Determine the count of lines in the data below that include the word "will", and give nothing besides it.
━━━ RECORDS PROVIDED
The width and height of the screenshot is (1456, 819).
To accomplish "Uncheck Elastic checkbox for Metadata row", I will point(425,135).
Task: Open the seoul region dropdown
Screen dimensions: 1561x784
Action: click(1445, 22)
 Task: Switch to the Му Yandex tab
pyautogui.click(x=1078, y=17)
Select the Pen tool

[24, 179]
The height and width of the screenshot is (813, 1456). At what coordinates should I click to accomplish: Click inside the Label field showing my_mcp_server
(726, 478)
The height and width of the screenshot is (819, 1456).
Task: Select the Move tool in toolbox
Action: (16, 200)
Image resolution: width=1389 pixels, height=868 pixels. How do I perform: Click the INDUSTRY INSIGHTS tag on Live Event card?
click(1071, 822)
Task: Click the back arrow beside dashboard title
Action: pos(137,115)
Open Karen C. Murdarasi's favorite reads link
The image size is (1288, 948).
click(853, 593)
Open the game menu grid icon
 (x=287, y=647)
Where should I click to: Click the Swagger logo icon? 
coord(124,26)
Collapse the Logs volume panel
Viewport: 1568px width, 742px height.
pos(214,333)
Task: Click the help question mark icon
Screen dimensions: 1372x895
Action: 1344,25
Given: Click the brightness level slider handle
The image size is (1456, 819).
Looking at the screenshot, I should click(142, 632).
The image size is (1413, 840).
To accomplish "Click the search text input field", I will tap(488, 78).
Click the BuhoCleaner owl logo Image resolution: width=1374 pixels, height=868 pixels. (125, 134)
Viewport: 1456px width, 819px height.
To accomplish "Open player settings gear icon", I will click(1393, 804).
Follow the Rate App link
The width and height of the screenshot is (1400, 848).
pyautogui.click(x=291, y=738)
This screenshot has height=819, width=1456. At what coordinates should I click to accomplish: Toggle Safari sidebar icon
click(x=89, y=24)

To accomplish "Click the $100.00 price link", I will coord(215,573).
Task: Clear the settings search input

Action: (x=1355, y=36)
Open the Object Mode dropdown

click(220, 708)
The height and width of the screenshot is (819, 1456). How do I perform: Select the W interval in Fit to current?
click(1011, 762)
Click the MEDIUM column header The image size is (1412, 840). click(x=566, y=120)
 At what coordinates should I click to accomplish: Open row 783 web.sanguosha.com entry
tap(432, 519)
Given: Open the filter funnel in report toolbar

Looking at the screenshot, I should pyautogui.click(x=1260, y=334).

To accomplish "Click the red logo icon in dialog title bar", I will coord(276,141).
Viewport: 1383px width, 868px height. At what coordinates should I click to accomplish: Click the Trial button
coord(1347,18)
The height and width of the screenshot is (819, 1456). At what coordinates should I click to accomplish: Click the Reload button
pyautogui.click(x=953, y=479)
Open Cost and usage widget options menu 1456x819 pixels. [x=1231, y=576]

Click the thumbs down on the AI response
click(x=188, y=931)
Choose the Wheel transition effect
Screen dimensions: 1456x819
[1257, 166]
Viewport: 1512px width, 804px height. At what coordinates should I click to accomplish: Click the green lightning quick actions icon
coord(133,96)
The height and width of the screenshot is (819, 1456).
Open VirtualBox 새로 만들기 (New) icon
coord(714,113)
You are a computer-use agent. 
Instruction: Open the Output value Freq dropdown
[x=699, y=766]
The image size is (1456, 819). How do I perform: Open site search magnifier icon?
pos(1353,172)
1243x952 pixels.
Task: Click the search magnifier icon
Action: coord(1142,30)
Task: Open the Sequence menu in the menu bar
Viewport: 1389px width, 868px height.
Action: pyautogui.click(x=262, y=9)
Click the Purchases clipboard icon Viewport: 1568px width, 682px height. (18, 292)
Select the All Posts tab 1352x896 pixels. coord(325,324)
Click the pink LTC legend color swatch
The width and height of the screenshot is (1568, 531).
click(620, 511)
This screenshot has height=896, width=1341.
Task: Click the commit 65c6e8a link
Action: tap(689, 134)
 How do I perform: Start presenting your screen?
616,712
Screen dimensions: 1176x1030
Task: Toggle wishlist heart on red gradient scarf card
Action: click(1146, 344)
━━━━━━
RESPONSE BOX:
5